Experimental results on aerosol benchmarks validate this direction, demonstrating that reliability-aware representations enable effective learning even when sensor quality varies spatially. This suggests that, even under limited aerosol-domain data and challenging real-world conditions, robust perception is better achieved by quantifying and leveraging depth reliability rather than attempting to restore it. By modeling sensor reliability directly instead of relying on restoration or depth completion, our approach achieves real-time performance and higher accuracy under severe degradation, making it practical for deployment in disaster-response and industrial environments.
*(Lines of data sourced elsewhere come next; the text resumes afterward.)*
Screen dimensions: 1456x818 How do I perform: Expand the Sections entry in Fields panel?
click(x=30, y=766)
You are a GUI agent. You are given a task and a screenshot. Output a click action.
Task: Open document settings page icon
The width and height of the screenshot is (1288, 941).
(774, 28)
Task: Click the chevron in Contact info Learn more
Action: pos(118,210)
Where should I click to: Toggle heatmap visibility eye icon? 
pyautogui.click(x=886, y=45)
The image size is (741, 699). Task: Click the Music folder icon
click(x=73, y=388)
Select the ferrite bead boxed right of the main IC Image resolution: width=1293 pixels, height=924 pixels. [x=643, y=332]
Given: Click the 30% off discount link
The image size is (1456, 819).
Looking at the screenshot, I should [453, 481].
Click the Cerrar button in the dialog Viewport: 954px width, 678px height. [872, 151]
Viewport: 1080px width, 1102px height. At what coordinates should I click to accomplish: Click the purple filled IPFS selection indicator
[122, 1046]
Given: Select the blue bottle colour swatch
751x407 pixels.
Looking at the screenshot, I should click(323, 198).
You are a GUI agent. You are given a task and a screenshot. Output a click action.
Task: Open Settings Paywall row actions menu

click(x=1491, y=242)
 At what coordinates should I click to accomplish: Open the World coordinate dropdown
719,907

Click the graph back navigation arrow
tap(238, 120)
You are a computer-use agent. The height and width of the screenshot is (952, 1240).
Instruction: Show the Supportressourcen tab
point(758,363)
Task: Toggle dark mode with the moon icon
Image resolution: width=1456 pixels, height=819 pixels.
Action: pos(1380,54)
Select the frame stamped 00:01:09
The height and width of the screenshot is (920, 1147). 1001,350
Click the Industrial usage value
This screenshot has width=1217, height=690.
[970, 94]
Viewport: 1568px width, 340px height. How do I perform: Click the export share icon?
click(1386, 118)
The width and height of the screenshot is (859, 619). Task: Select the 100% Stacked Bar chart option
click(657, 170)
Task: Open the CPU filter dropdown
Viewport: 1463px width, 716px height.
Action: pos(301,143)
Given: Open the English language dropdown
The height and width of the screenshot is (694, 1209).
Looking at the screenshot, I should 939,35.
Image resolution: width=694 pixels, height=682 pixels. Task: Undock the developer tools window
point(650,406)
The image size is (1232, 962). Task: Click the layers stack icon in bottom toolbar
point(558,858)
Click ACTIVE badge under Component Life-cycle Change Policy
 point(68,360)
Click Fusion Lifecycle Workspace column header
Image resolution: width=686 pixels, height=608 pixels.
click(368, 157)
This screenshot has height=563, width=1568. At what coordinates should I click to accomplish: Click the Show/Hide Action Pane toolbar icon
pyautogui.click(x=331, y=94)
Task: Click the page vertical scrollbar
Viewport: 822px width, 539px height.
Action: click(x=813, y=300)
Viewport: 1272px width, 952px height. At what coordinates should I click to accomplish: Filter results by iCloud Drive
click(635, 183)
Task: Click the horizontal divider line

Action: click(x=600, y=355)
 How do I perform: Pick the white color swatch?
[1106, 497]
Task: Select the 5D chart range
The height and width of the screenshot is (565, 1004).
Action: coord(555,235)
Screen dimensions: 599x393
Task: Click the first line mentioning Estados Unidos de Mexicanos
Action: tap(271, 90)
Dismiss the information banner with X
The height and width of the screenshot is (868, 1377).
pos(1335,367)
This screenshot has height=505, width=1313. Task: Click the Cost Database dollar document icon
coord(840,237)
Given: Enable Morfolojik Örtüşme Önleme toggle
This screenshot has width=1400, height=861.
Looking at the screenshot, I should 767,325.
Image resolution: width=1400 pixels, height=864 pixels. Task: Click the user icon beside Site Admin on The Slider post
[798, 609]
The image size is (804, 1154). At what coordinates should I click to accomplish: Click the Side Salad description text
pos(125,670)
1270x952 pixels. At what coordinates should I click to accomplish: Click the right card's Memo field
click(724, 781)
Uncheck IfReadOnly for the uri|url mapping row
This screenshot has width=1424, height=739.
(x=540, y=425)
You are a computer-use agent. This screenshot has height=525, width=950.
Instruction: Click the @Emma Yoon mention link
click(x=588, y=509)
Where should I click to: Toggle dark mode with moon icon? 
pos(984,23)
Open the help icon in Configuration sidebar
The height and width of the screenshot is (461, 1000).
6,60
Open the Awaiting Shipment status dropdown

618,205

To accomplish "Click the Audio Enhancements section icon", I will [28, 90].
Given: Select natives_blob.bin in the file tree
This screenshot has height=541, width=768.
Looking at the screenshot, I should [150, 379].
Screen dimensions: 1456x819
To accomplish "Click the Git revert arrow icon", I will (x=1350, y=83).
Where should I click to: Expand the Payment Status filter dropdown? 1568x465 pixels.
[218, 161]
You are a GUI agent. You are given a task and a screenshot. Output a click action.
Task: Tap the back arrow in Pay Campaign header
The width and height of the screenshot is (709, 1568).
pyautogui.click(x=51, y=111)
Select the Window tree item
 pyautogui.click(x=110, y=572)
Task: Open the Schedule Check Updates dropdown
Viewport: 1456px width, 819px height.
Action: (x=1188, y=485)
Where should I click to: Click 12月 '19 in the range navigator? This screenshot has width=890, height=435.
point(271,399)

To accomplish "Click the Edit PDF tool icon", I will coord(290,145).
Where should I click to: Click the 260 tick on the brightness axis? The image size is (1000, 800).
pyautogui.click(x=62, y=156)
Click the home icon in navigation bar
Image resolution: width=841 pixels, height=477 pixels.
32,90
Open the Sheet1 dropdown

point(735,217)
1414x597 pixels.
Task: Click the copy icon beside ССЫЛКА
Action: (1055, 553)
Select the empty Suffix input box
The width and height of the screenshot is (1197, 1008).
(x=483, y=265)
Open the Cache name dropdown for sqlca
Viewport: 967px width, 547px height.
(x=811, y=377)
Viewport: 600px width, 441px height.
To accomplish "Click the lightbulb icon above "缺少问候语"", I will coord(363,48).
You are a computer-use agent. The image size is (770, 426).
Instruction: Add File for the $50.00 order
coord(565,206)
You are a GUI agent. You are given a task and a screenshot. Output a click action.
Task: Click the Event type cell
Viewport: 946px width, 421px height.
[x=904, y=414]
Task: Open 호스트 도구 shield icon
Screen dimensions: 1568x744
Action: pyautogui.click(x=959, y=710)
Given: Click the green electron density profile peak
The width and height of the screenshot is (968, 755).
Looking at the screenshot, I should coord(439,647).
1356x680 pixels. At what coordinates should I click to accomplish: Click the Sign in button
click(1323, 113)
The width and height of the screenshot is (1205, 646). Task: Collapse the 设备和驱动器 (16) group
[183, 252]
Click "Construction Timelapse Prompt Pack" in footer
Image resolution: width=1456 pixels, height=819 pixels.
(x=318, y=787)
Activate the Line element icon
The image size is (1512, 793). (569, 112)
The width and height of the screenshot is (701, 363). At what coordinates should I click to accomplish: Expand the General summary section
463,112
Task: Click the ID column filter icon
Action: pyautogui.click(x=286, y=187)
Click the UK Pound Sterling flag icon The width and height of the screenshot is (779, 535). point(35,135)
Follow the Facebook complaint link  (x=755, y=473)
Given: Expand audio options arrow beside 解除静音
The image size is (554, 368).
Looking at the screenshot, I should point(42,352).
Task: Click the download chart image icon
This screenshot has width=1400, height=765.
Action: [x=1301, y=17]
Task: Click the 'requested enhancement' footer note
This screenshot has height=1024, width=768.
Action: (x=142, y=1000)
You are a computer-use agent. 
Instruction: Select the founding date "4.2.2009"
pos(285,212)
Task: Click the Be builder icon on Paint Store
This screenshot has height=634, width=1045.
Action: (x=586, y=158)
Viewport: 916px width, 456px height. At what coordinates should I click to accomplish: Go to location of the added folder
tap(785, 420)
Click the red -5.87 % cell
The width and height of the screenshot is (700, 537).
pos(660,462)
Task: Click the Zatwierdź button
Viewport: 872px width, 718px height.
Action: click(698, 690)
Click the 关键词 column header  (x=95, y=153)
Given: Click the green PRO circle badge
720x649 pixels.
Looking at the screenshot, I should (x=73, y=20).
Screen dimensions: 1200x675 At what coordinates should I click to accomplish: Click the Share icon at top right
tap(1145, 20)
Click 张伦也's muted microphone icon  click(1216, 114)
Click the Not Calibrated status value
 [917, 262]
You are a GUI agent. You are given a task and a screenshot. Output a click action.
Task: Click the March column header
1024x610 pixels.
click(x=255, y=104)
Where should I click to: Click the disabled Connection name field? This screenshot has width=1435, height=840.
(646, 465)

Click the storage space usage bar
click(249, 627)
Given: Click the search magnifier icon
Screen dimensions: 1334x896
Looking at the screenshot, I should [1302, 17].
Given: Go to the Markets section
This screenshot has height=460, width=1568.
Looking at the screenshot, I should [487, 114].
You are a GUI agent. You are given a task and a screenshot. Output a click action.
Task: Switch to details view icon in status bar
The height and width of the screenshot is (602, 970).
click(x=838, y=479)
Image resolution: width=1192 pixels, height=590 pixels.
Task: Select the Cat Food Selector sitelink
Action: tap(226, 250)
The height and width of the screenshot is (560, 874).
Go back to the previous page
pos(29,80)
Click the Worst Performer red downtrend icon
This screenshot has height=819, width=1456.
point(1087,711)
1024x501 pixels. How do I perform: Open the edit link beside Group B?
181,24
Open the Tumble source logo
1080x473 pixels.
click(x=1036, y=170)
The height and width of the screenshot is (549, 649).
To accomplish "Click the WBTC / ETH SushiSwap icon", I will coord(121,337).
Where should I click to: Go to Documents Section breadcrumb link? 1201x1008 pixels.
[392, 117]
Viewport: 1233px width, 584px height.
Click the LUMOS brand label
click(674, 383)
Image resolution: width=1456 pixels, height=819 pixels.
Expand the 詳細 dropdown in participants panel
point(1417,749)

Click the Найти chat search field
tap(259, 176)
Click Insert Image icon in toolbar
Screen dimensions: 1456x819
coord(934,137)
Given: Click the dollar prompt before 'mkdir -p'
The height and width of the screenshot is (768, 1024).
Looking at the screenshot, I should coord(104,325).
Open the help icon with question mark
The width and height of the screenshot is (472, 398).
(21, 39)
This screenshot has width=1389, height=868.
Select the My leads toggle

Future research should extend these principles across diverse sensing modalities and environmental conditions, and develop architectures where reliability information naturally propagates through the entire perception pipeline.
6. Limitations and Future Work
Despite the promising performance of RA6D, this work is limited by data availability and scalability. Our proposed feature distillation framework requires paired clean–aerosol RGB-D data during training, which must be collected through manual procedures in controlled real-world acquisition (e.g., capturing the same static scene before and after aerosol generation under a fixed setup). This requirement constrains dataset scale and diversity, although inference does not require paired data. To our knowledge, there are very few benchmarks that simultaneously cover non-homogeneous aerosol conditions, RGB-D sensor degradation, and ground-truth 6D pose annotations, making real-world capture more suitable for realistic evaluation at present. Simulating such interactions remains challenging and may introduce a sim-to-real gap, making real-world data more suitable for realistic evaluation. In future work, we plan to extend the framework to unpaired settings via domain adaptation or self-supervised alignment to improve scalability and generalization and to evaluate the method on objects with more diverse material properties, while preserving robustness to realistic aerosol-induced sensor degradation.
Author Contributions
Conceptualization, Y.C.; methodology, W.S., S.L. and T.K.; software, W.S. and G.S.; validation, T.K., Y.C. and S.L.; formal analysis, W.S.; investigation, W.S. and S.L.; resources, Y.C.; data curation, W.S. and S.L.; writing—original draft preparation, W.S.; writing—review and editing, W.S., S.L., T.K., G.S. and Y.C.; visualization, S.L.; supervision, Y.C.; project administration, Y.C.; funding acquisition, Y.C. All authors have read and agreed to the published version of the manuscript.
Funding
This work was supported by a National Research Foundation of Korea (NRF) grant funded by the Korean government (Ministry of Science and ICT) (No. RS-2022-00144385, 40%), an Institute of Information and Communications Technology Planning and Evaluation (IITP) grant funded by the Korean government (MSIT) under the metaverse support program to nurture the best talents (No. IITP-2025-RS-2023-00254529, 30%), and a Technology Innovation Program (No. RS-2024-00421828, development of artificial intelligence software for unseen object manipulation that integrates prompt and situation-specific unseen object recognition and arbitrary gripper shape analysis through gripper self-observation, 30%) grant funded by the Ministry of Trade Industry and Energy (MOTIE, Korea).
Data Availability Statement
Data underlying the results presented in this paper are not publicly available at this time but may be obtained from the authors upon request.
Conflicts of Interest
The authors declare no conflicts of interest.
References
- Wen, B.; Lian, W.; Bekris, K.; Schaal, S. You only demonstrate once: Category-level manipulation from single visual demonstration. Proceedings of Robotics: Science and Systems (RSS), New York City, NY, USA, 27 June–1 July 2022. [Google Scholar]
- Kappler, D.; Meier, F.; Issac, J.; Mainprice, J.; Garcia Cifuentes, C.; Wüthrich, M.; Berenz, V.; Schaal, S.; Ratliff, N.; Bohg, J. Real-time perception meets reactive motion generation. IEEE Robot. Autom. Lett. 2018, 3, 1864–1871. [Google Scholar] [CrossRef]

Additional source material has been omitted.